Wenn auch nur für einen Moment. Sie hat sie mehr über mich, als ich es anfänglich erwartet hatte. Wann immer sie auch will, bricht sie meine Moralvorstellungen und benutzt mich als ihren Spiegel der Selbstreflexion. Dafür gibt sie manchmal nur ihr sicheres Umfeld einer Privatsphäre auf. Aber wieso sollte sie diese auch brauchen, wenn sie dafür im Austausch meine grenzenlose Verletzlichkeit bekommt?

Meine Gedanken kommen zurück aus der Erinnerung und landen wieder bei ihrem apathischen Blick von eben. Sie bekommt ihn immer dann, wenn ihr Kopf übersteuert, ihr dreckiges Kopfkino Leinwandformat bekommt. Da verliert sie die Kontrolle über sich selbst und lässt sich in ihrer Erregung gehen. Die Auslöser dafür sind so unscheinbar, dass niemand die beinahe gewollte Hilflosigkeit gegenüber sich selbst bemerkt. Es sind Dinge die sie berührt oder die sie berühren, Bewegungen die sie macht oder Gerüche, denen sie nicht ausweichen kann. Oft passiert es dann, wenn sich unsere Wege erst gekreuzt haben, oder im Begriff sind, sich wieder zu trennen. Gerade trennen sie sich, denn der Weg führt zu ihr nach Hause.

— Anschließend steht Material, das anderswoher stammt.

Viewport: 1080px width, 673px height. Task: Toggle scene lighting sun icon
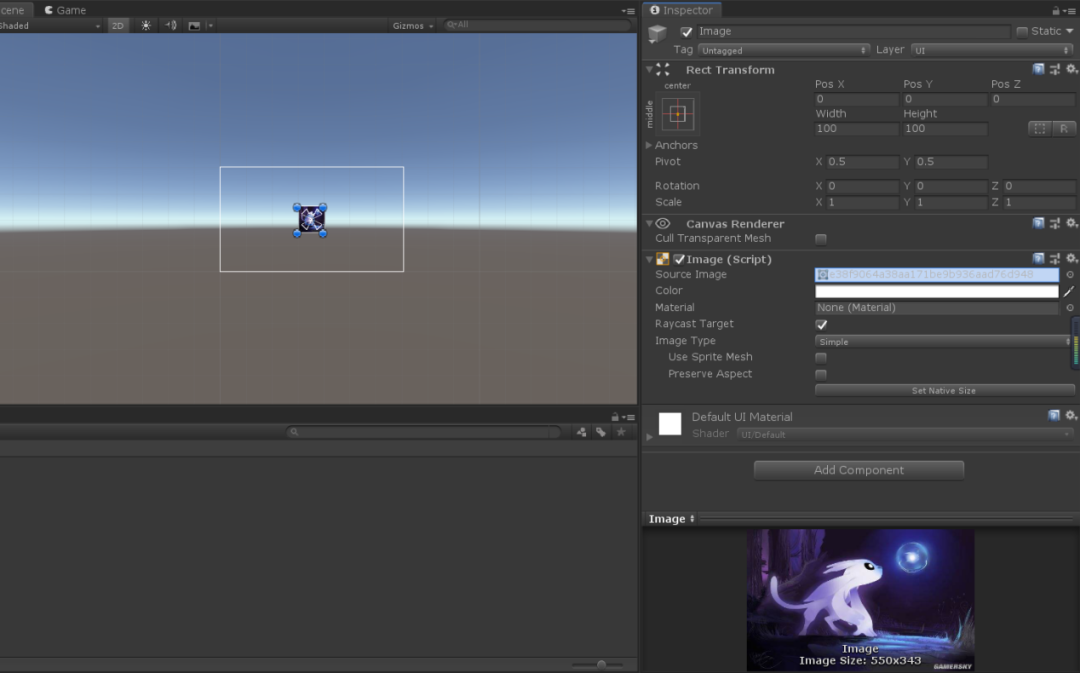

Dort lasse ich sie wie immer raus, bevor ich zurück in mein offizielles Leben fahre. Das Leben mit der anderen Frau, den Kindern und dem geregelten Tagesablauf, in den eine solche Unterwelt nicht reinpasst.

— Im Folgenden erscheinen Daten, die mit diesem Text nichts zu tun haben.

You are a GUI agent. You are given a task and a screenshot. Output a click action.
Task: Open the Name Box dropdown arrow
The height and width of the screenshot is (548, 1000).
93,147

Bevor die Schranke oben ist, löst sich der Moment ihrer unersättlichen Sucht nach Spannung und Entspannung wieder auf. Ihre Augen gehen auf und treffen kurz auf die Melancholie in meinem Blick. Ihre Lippen berühren meine Finger, als wolle sie sich von ihnen verabschieden. Wieder ein Abschied auf unbestimmte Zeit. Unsere Treffen sind komprimierte Exzesse aus verzweifelter Suche nach Nähe, Verständnis und Hingabe. Kompromisslose Hingabe ist das, was sie am besten kann. Meist dann, wenn sie meine emotionalen Ausbrüche unkommentiert lässt. Wenn ich sie nicht mehr nur benutzen will, sondern aufrichtig lieben und sie meine sporadischen Heulanfälle beim Sex mit nichts, als einem liebevollen Lächeln auffängt. Diese Frau ist mein stilles Zentrum im Sturm, die Wand gegen die ich renne und der Teufel auf meiner Schulter, der eigentlich einen Heiligenschein trägt. Die Frau, die meine körperlichen und emotionalen Bedürfnisse kompromisslos teilt und versteht. Und dennoch wird sie nie die Eine sein, die alles von mir haben kann, weil sie in dieses Alles einfach nicht reingehört.


Zwei Leben, zwei Lieben und die bittersüße Sehnsucht nach einer Lösung des Dilemmas, die es einfach nicht geben wird. Zwei Vögel, gefangen in einem goldenen Käfig. Eier, der im Ausstellungsraum dieser Gesellschaft hängt. Eine Gesellschaft, deren Lügenkorsett einen nicht nur erdrückt und die Luft zum Atmen nimmt, sondern auch Stabilität gibt, um nicht zu zerbrechen.